Deputados consultados pela reportagem afirmam que a grande maioria dos projetos, mesmo com inconformidades, é aprovada na CCJ. Só os flagrantemente inconstitucionais são barrados.

13/04/2019 15:14

A Comissão de Constituição e Justiça (CCJ), a mais importante das casas legislativas, é responsável por rejeitar projetos de lei que não estejam de acordo com a Constituição. No caso dessa comissão na Assembleia Legislativa de SP, porém, o filtro tem sido pouco efetivo.

Deputados consultados pela reportagem afirmam que a grande maioria dos projetos, mesmo com inconformidades, é aprovada na comissão. Só os flagrantemente inconstitucionais são barrados.

Na quarta-feira (10), Mauro Bragato (PSDB) foi eleito para presidir o colegiado, formado por 13 deputados e que é a primeira etapa do trâmite legislativo. Depois, as proposições são analisadas em outras comissões, de acordo com o tema do projeto, até serem votadas em plenário.

Se aprovados, seguem para sanção ou veto do governador. As proposições inconstitucionais aprovadas de forma equivocada na CCJ acabam barradas pelo Executivo.

Os vetos do governador, por sua vez, voltam ao plenário da Assembleia, onde podem ser derrubados por uma maioria de deputados. A quantidade de vetos aguardando votação na Casa também é consequência da omissão da CCJ.

A nova legislatura teve início no último dia 15 com 321 itens tramitando em regime de urgência no plenário –290 são vetos.

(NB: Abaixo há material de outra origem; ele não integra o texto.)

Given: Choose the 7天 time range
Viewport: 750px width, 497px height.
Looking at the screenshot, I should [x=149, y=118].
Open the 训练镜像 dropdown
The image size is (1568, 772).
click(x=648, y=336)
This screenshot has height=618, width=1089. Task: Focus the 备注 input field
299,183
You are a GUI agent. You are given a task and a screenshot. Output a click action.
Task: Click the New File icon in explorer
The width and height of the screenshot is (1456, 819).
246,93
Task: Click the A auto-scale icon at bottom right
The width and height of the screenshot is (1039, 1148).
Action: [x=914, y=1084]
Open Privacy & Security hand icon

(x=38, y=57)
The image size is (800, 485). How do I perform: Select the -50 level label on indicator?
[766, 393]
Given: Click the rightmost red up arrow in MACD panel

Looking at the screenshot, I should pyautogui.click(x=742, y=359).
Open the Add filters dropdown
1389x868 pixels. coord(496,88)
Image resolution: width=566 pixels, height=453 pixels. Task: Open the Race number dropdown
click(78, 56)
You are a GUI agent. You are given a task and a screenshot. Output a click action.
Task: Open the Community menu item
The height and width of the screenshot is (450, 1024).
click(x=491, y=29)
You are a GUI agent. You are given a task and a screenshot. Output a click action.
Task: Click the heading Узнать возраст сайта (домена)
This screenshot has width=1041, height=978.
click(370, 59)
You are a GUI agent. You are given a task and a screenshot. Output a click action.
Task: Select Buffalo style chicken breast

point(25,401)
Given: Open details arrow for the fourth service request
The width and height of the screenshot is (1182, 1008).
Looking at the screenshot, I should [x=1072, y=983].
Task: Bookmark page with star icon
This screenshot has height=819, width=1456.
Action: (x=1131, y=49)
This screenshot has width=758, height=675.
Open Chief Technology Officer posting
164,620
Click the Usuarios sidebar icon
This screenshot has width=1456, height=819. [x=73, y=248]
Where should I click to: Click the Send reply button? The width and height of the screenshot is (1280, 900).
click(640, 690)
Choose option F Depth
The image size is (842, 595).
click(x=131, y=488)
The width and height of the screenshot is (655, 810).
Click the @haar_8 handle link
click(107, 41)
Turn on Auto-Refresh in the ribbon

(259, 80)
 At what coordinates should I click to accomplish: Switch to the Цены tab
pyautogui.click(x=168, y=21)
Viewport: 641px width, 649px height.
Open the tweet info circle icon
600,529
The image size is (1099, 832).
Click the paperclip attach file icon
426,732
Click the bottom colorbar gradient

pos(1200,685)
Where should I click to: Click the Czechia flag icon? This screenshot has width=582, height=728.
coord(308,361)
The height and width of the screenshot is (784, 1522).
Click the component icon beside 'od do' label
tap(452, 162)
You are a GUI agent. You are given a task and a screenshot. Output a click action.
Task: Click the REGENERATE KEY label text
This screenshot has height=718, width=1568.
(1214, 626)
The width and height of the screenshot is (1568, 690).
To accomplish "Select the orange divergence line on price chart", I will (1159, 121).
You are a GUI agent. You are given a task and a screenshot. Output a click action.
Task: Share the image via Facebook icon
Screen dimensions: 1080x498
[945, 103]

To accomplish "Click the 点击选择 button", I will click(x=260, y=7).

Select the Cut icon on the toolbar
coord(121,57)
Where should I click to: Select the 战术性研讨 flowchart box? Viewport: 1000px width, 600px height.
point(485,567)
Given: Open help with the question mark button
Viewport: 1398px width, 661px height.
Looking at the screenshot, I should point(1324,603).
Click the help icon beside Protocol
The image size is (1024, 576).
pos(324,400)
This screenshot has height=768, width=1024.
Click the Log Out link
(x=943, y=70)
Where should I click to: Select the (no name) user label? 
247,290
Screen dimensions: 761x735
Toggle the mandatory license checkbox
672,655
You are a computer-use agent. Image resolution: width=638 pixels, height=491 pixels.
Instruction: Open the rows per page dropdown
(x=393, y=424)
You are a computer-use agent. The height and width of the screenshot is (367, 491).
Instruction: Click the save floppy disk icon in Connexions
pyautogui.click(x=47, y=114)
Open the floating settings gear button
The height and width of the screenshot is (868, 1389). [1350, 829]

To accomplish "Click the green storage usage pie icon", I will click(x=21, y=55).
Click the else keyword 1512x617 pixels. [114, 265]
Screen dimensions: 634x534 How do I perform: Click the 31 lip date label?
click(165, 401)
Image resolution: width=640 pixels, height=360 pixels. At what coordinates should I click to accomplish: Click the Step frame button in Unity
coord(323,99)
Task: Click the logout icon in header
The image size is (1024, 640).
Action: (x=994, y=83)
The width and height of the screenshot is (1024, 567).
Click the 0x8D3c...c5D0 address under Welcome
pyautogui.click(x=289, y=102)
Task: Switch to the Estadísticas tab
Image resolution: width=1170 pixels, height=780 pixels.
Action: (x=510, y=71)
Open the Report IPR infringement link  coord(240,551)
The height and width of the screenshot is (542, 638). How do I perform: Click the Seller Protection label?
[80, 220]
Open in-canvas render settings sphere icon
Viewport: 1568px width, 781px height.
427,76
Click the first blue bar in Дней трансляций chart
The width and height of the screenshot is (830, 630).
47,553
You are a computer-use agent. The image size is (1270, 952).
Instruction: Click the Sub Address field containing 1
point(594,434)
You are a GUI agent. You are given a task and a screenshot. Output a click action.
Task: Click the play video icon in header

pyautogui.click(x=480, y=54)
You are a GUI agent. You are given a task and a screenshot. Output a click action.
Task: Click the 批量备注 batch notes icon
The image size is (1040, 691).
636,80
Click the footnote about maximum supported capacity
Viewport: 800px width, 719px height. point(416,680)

Em 2018, a CCJ analisou 762 proposições e ainda restaram 991. Deputados lembram que muitos projetos têm pouca relevância, como nomenclatura de ruas, e que alguns são vetados por proporem ações de governo que já existem.

"A questão da legalidade da matéria também é uma discussão política. A CCJ é uma comissão para o debate jurídico, mas composta por um colegiado político. Tem hora que a questão política sobressai à jurídica", afirma Célia Leão (PSDB), que foi deputada estadual por sete mandatos, tendo presidido a CCJ por seis anos. Atualmente, é secretária da Pessoa com Deficiência do Governo de São Paulo.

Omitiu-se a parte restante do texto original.